■ DIRECTION 1
Retype the part of the post about exceeding a T-Mobile data cap that runs from "Exceeded my 5GB" to "generation (30 somethings)".

Exceeded my 5GB data cap on T-Mobile, my phone is now an expensive paper weight. - winternett
http://www.circuitbored.com/content/i-have-exceeded-my-5gb-data-cap-t-mobile-my-phone-now-expensive-paper-weight

======
winternett
Here's the original TXT in case the server gets overloaded:

People don't call each other anymore. Well, my parents call their friend
circle on cell phones all the time but people in my generation (30 somethings)
don't have endless talk sessions on phones like we once used to. What are so
called "youngsters" doing?! They're using the Internet. FaceBook, G+,
Soundcloud, Spotify, Web Sites, Texting, Twitter, Email, You name it... So
why, in this great age of Internet progress and innovation, are we placing
limits on bandwidth? Why does your phone mysteriously slow down or why does
your bill balloon every month when you're just tyring to use the new features
on your iPhone? A shocking expose awaits you below!:

I ventured out into the wild last week, once my BlackBerry suddenly died, and
went to pursue a new wireless device. The hunt made me prey, and I came out
with scratches of a higher bill, a more expensive phone, and a new thing
called a "data cap" on Internet service for my phone.

Now, not many people are aware of data caps, especially because of cell phone
plans being sold and advertised as "unlimited". Its a funny thing, but pretty
much every new cell phone service contract (Except for those on Sprint Mobile)
here in the US includes a ceiling for how much Internet service you can use on
you phone. Some service providers even go as far as to sell you a plan, and
not let you know that you will hit an ugly patch of inactivity, or a high bill
if you pass that Internet data ceiling.

I am all for capitalism, because it drives innovation, and I'm all for newer
devices with convenient and great new features like Wi-Fi and app downloads. I
like apps, I develop apps, and I love me some good Internet. I firmly believe
that the future of Internet Service Providers will be cell phone service
providers, but we've really started out on a bad foot here with this type of
data cap rate limiting. Let me first give you a bit of the back story:

I originally had a BlackBerry Bold. Due to hearing about the slump that
company is currently in, some terrible people had convinced me to get an
Android phone. I held out for over 6 months, until my BlackBerry started
exhibiting signs of cardiac arrest during tethering and a tiny screen that
made it quite hard to read most content of relevance to me online. I naturally
started browsing new phones, and began to like one of the new devices out, The
Sensation from HTC, its design was simple, and the screen much bigger than an
iPhone 4's, I have no complaints about the device other than its outrageously
poor battery life.

■ STORED RECORDS
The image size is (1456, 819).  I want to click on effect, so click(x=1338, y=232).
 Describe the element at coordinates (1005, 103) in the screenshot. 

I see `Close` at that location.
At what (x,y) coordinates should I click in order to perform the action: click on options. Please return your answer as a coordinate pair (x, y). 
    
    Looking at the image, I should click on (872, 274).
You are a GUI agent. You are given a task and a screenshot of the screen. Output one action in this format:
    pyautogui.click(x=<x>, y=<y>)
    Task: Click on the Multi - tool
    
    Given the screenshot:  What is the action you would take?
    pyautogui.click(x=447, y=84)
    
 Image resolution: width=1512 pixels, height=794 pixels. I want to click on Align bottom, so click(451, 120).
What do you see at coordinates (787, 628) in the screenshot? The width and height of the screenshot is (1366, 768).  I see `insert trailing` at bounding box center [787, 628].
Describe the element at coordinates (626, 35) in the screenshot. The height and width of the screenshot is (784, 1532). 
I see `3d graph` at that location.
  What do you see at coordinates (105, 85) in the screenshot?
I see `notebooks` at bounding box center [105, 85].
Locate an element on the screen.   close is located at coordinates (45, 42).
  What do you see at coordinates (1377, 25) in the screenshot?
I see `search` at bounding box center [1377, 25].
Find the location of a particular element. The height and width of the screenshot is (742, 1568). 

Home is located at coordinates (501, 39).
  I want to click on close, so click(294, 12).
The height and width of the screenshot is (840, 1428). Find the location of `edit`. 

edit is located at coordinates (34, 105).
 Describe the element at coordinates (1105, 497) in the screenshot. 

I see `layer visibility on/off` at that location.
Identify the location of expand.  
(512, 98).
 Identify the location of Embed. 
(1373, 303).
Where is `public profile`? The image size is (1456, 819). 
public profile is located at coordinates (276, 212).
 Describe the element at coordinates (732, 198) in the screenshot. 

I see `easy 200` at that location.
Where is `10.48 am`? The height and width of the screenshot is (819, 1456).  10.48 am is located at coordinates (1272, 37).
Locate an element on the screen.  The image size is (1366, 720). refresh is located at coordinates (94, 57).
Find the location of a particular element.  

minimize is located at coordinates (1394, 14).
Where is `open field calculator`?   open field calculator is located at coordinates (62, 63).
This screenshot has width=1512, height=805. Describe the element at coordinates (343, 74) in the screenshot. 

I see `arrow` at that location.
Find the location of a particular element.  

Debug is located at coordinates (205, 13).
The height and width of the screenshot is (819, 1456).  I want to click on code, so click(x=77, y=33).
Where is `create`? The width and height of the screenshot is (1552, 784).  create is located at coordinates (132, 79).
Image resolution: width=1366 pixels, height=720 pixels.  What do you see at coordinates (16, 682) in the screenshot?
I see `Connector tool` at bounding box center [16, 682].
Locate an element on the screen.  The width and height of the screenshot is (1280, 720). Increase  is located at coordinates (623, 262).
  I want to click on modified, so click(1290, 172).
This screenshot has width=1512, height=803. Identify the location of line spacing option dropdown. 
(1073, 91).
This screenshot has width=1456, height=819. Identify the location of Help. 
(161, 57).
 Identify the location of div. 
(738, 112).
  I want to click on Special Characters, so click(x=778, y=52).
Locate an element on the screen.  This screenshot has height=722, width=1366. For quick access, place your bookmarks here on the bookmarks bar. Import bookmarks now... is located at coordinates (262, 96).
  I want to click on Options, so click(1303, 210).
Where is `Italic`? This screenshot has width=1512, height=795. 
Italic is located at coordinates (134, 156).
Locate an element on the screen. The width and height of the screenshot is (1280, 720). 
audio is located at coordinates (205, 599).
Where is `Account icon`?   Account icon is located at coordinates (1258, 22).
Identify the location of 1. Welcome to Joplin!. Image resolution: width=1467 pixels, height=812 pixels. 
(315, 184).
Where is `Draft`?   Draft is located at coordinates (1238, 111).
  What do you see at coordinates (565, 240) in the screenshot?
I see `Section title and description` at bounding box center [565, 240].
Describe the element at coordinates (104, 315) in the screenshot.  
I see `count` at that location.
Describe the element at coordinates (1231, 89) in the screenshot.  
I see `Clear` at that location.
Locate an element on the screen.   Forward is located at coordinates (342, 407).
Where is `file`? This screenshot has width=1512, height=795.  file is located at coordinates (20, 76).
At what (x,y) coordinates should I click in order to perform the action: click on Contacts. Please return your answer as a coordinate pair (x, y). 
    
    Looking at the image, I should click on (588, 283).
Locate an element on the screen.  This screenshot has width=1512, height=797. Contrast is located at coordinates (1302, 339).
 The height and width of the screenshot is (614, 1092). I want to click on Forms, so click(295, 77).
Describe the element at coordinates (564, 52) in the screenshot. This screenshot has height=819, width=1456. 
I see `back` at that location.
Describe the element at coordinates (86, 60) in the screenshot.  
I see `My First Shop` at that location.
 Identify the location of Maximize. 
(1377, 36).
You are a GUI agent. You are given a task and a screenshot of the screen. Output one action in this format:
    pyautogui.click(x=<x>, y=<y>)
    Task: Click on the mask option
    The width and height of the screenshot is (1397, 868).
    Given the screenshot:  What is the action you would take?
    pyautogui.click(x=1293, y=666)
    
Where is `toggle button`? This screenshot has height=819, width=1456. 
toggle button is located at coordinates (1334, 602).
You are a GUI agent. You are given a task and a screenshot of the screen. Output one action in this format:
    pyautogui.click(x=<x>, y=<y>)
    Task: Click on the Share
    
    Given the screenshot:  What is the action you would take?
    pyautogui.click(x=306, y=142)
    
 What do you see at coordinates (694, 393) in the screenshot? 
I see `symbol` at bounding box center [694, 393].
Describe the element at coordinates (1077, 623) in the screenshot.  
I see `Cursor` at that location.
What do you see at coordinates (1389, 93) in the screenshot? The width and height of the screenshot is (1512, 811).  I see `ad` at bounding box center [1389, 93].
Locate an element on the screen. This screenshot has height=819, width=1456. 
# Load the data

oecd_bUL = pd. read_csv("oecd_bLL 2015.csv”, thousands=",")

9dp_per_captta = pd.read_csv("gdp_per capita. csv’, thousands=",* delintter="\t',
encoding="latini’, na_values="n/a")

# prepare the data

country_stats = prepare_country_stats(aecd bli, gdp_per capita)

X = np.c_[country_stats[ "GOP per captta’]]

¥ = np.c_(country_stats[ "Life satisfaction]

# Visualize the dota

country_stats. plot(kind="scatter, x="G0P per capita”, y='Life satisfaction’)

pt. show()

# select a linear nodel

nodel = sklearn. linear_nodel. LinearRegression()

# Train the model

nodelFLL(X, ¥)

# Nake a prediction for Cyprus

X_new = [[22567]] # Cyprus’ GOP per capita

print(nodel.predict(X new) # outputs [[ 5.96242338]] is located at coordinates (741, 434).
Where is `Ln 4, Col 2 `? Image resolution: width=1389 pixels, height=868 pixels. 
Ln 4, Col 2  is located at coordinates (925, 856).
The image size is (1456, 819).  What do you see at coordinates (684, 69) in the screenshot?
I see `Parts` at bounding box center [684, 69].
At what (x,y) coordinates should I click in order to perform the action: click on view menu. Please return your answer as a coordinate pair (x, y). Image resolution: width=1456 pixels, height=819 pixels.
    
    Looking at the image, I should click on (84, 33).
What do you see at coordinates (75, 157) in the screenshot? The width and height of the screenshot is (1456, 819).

■ DIRECTION 2
In the rows from the line with "This screenshot has width=1456, height=819." to the line with "The height and width of the screenshot is (614, 1092).", swap "Locate an element on the screen" for "Find an element on the screen" and give back only those lines, with everything else unchanged.

■ FINAL RESULT 1
Exceeded my 5GB data cap on T-Mobile, my phone is now an expensive paper weight. - winternett
http://www.circuitbored.com/content/i-have-exceeded-my-5gb-data-cap-t-mobile-my-phone-now-expensive-paper-weight

======
winternett
Here's the original TXT in case the server gets overloaded:

People don't call each other anymore. Well, my parents call their friend
circle on cell phones all the time but people in my generation (30 somethings)

■ FINAL RESULT 2
This screenshot has width=1456, height=819. Identify the location of Help. 
(161, 57).
 Identify the location of div. 
(738, 112).
  I want to click on Special Characters, so click(x=778, y=52).
Find an element on the screen.  This screenshot has height=722, width=1366. For quick access, place your bookmarks here on the bookmarks bar. Import bookmarks now... is located at coordinates (262, 96).
  I want to click on Options, so click(1303, 210).
Where is `Italic`? This screenshot has width=1512, height=795. 
Italic is located at coordinates (134, 156).
Find an element on the screen. The width and height of the screenshot is (1280, 720). 
audio is located at coordinates (205, 599).
Where is `Account icon`?   Account icon is located at coordinates (1258, 22).
Identify the location of 1. Welcome to Joplin!. Image resolution: width=1467 pixels, height=812 pixels. 
(315, 184).
Where is `Draft`?   Draft is located at coordinates (1238, 111).
  What do you see at coordinates (565, 240) in the screenshot?
I see `Section title and description` at bounding box center [565, 240].
Describe the element at coordinates (104, 315) in the screenshot.  
I see `count` at that location.
Describe the element at coordinates (1231, 89) in the screenshot.  
I see `Clear` at that location.
Find an element on the screen.   Forward is located at coordinates (342, 407).
Where is `file`? This screenshot has width=1512, height=795.  file is located at coordinates (20, 76).
At what (x,y) coordinates should I click in order to perform the action: click on Contacts. Please return your answer as a coordinate pair (x, y). 
    
    Looking at the image, I should click on (588, 283).
Find an element on the screen.  This screenshot has width=1512, height=797. Contrast is located at coordinates (1302, 339).
 The height and width of the screenshot is (614, 1092). I want to click on Forms, so click(295, 77).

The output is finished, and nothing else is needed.